Example: Dynamic Role

This example creates an app-hcvop role that grants read-only access:

vault write database/roles/app-hcvop \
    db_name="prod-database" \
    creation_statements="CREATE USER '{{name}}'@'%' IDENTIFIED BY '{{password}}';
                         GRANT SELECT ON *.* TO '{{name}}'@'%';" \
    default_ttl="1h" \
    max_ttl="24h"
  • db_name: references the database config (prod-database).
  • creation_statements: templated SQL for creating and granting privileges.
  • default_ttl / max_ttl: control lease duration and renewability.

The image illustrates a diagram of a Database Secrets Engine, showing roles and their permissions required for accessing different databases. It includes a list of roles and arrows indicating access paths to various database servers.

Static Roles

For applications that require a fixed username (e.g., ecommerce_user), use a static role. Vault will only rotate the password, preserving the username—ideal for legacy or COTS software.

Password Policies

Vault auto-generates strong passwords by default (20 characters, mixed case, numbers, dash). You can attach a custom Vault policy to match your database’s requirements.

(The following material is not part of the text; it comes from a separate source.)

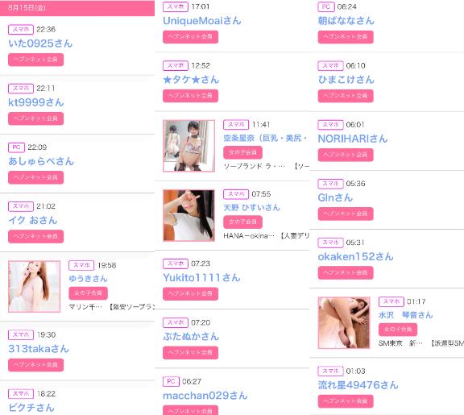
Task: Click 女の子会員 badge under ゆうきさん
Action: 88,293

The image outlines password policies for databases, specifying a default policy of 20 characters with at least one uppercase, one lowercase, one number, and one dash. It also notes that credentials from different plugins may vary based on the platform.

Warning

Ensure your password policy adheres to backend constraints such as maximum length and allowed characters.

Generating Dynamic Credentials

Applications request credentials by reading from the role’s path. Vault creates the user, returns the credentials, and sets the lease TTL:

The image illustrates the process of generating dynamic credentials using a database secrets engine, involving a Vault, a web application, and a database table. It shows the flow of requests and credentials between these components, with a focus on security and credential expiration.

vault read database/creds/app-hcvop

Key              Value
---              -----
lease_id         database/creds/app-hcvop/abc123
lease_duration   1h
lease_renewable  true
username         V_VAULTUSE_APP_HCVOP_XYZ123
password         yRUSyd-vPYDg5NkU9kDg

Once the lease expires, Vault automatically revokes the database user.

Vault Policy for Credential Generation

Grant your application’s Vault token permission to read from database/creds/<role>:

# Allow generating credentials for app-hcvop
path "database/creds/app-hcvop" {
  capabilities = ["read"]
}

Adjust policies per role to enforce least privilege.


With Vault’s Database Secrets Engine, you can automate the lifecycle of database credentials—improving security, simplifying audits, and eliminating long-lived static accounts.